回家,这是个非常遥远的词,遥远到两人忍不住恍惚了一下。
“我答应!”齐颉眼眶泛红,迫不及待道,“我相信您。”
姜写泉一把拉住他,道:“你怎么还敢信她?你忘了我们就是因为信她才被抓住的!”
“姜叔。”齐颉掰开他的手,“就算不是因为影大人,你觉得咱们能逃得了吗?一码归一码,抓我们的是隗明和玄大人,而且如果影大人想害我们,为什么还要把我们从刑名堂救出来?”
辛珞挑了挑眉,这小子挺上道啊。
姜写泉哑口无言,默默沉思。
在机关楼时,辛珞曾救过他一命,若不是如此,“夹刀巷”的机关只怕会直接刺穿他的心脏。

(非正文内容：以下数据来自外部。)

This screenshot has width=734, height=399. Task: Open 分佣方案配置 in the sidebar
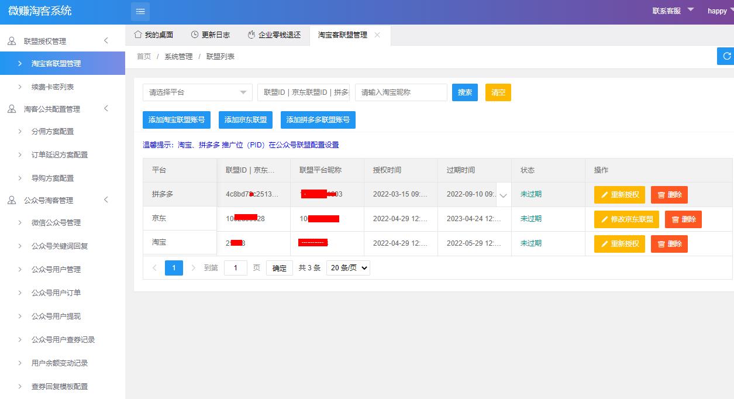point(53,132)
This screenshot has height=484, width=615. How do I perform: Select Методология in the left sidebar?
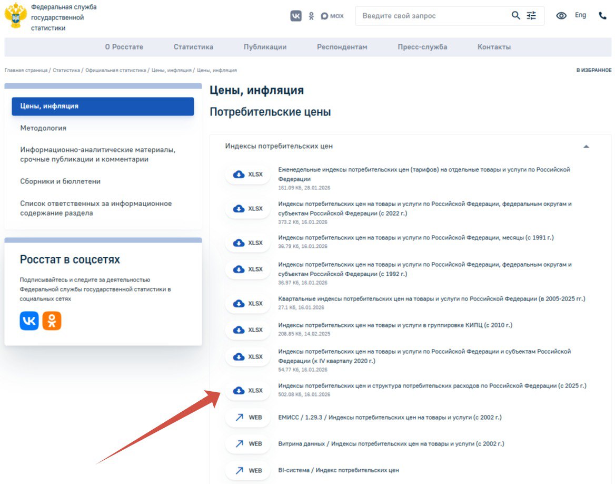pos(43,128)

她没有义务救他的,那个瞬间,只能用下意识来解释。而这个下意识,恰好就暴露辛珞和永夜宫的不同。
觉察到两道赤裸裸的视线,姜写泉咬了咬牙,问道:“你究竟要我们做什么?”
他要先判断做的事不会违背自己的意愿,不然即使还活着,也只是从一个深渊到了另一个深渊。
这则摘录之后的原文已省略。